И вдруг свет, сначала неясный, потом все ясней и ясней. Первый проблеск света: «Доктор говорил, что страдания его физические ужасны, и это была правда; но ужаснее его физических страданий были его нравственные страдания, и в этом было главное его мучение. Нравственные его страдания состояли в том, что в эту ночь, глядя на сонное, добродушное, скуластое лицо Герасима, ему вдруг пришло в голову: а что как и в самом деле вся моя сознательная жизнь была „не то“. И его служба, и его устройство жизни, и его семья, и эти интересы общества и службы все было не то. Он попытался защитить перед собою все это. И вдруг почувствовал всю слабость того, что он защищает. И защищать было нечего.
„А если так, — сказал он себе, — и я ухожу из жизни с сознанием того, что погубил все, что мне было дано, и поправить нельзя, то что же?“ Он лег навзничь и стал совсем по-новому перебирать всю свою жизнь. Когда он увидел утром лакея, потом жену, потом дочь, потом доктора, — каждое их движение, каждое их слово подтверждало для него ужасную истину, открывшуюся ему ночью. Он в них видел все то, чем он жил, и ясно видел, что все это было не то. Все это было ужасный, огромный обман, закрывающий и жизнь и смерть… и за это он ненавидел их» (т. 26, стр. 110–111).

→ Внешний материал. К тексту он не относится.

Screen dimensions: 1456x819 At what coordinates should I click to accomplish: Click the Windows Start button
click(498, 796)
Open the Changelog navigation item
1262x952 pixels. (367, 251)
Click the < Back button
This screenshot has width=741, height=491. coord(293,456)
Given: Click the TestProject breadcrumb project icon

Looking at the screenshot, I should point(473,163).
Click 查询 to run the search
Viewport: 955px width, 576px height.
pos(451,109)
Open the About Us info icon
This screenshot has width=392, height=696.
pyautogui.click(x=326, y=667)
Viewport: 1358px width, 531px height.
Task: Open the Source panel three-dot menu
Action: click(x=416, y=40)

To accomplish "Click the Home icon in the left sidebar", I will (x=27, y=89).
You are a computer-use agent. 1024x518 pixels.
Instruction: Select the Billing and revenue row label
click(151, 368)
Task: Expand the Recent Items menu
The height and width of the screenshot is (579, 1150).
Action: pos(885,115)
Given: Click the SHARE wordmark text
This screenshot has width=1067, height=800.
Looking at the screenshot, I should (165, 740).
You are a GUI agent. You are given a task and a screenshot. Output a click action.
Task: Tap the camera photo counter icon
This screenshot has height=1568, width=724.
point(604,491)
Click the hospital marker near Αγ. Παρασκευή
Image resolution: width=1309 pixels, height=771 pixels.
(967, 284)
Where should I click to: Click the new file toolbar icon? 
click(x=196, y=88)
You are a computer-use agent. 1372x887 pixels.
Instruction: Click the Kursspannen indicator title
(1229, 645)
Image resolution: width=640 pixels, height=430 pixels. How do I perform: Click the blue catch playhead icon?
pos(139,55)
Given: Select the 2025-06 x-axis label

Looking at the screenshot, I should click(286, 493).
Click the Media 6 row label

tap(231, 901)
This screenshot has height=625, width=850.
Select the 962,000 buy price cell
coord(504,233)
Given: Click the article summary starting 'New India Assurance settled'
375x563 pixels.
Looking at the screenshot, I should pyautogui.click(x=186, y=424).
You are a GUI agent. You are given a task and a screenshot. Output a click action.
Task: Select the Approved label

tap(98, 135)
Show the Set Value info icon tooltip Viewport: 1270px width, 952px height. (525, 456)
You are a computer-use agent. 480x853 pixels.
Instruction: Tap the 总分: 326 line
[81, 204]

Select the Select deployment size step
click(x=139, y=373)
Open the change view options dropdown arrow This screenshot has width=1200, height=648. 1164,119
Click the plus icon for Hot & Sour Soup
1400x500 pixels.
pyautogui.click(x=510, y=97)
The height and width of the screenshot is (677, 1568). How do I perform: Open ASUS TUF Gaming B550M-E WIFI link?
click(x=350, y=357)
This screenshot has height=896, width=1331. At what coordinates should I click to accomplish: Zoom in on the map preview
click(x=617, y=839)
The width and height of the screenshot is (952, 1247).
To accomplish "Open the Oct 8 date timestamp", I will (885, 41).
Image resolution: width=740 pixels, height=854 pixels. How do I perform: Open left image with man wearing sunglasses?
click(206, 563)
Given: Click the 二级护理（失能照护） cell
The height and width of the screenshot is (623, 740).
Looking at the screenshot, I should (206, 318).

Но в этом отчаянии, в этом беспощадном осуждении своей жизни — первое дуновение Святого Духа, чуть брезжущий свет вдали. Затем причастие — слезы на глазах — кратковременное возвращение к жизни. А потом — опять бездна. «Выражение лица его, когда он проговорил „да“, было ужасно. Проговорив это „да“, глядя прямо жене в лицо, он необычайно для своей слабости быстро повернулся ничком и закричал:
— Уйдите, уйдите, оставьте меня! С этой минуты начался тот три дня не перестававший крик, который так был ужасен, что нельзя было за двумя дверями без ужаса слушать его. В эту минуту, как он ответил жене, он понял, что он пропал, что возврата нет, что пришел конец, совсем конец, а сомнение так и не разрешено, так и останется сомнением. Уу! У! — кричал он на разные интонации и так продолжал кричать на букву „у“» (там же, стр. 111–112).
И в этом отчаянии — проблеск надежды. Надо сделать усилие, всего лишь одно усилие. Нужен толчок. И толчок пришел. Извне. «Это было в конце третьего дня, за час до его смерти. В это самое время гимназистик тихонько подкрался к отцу и подошел к его постели. Умирающий все кричал отчаянно и кидал руками. Рука его попала на голову гимназистика. Гимназистик схватил ее, прижал к губам, заплакал, и в это самое время Иван Ильич провалился, увидел свет, и ему открылось, что жизнь его была не то, что надо, но что это можно еще поправить. Он спросил себя: что же „то“, и затих, прислушиваясь. Тут он почувствовал, что руку его целует кто-то. Он открыл глаза и взглянул на сына. Ему стало жалко его… Жена подошла к нему. Он взглянул на нее… Он указал жене взглядом на сына и сказал: — Уведи… жалко… и тебя… Он хотел сказать еще „прости“, но сказал „пропусти“, и, не в силах уже будучи поправиться, махнул рукой, зная, что поймет тот, кому надо… „Как хорошо и как просто, — подумал он. — А боль, — спросил он себя. Ее куда? Ну-ка, где ты, боль?.. Он искал своего прежнего, привычного страха смерти и не находил его. Где она? Какая смерть? Страха никакого не было, потому что смерти не было. Вместо смерти был свет“» (стр. 112–113).
Эта страница более убедительна, чем тысячи доказательств бессмертия души. Свет рассеивает тьму. Любовь рассеивает смерть.
Я пишу эти строчки в Люцерне. У открытого окна. На столе, рядом, стоит диктофон. Я изредка отрываюсь от бумаги и говорю в диктофон, и он повторяет звук моего голоса, каждую интонацию, каждый нюанс. И кажется мне, что таким диктофоном является мой мозг, мое тело, мое сознание, я сам. И есть единая реальность — любовь и Бог. «Бог же любы есть» (I Ин.4, 8).
«„Кончено!“ — сказал кто-то над ним. Он услыхал эти слова и повторил их в своей душе. „Кончена смерть, — сказал он себе, — ее нет больше!“ Он втянул в себя воздух и умер» (стр.113).
Повесть «Смерть Ивана Ильича» была написана в 1886 году… Толстому 58 лет. Жизнь пройдена. На пороге смерть. «Про себя я знаю, что я Толстой. Писатель. Лицо некрасивое. А что я знаю про душу? Знаю одно: она хочет к Богу», — сказал однажды Толстой. (Гольденвейзер, «Вблизи Толстого»).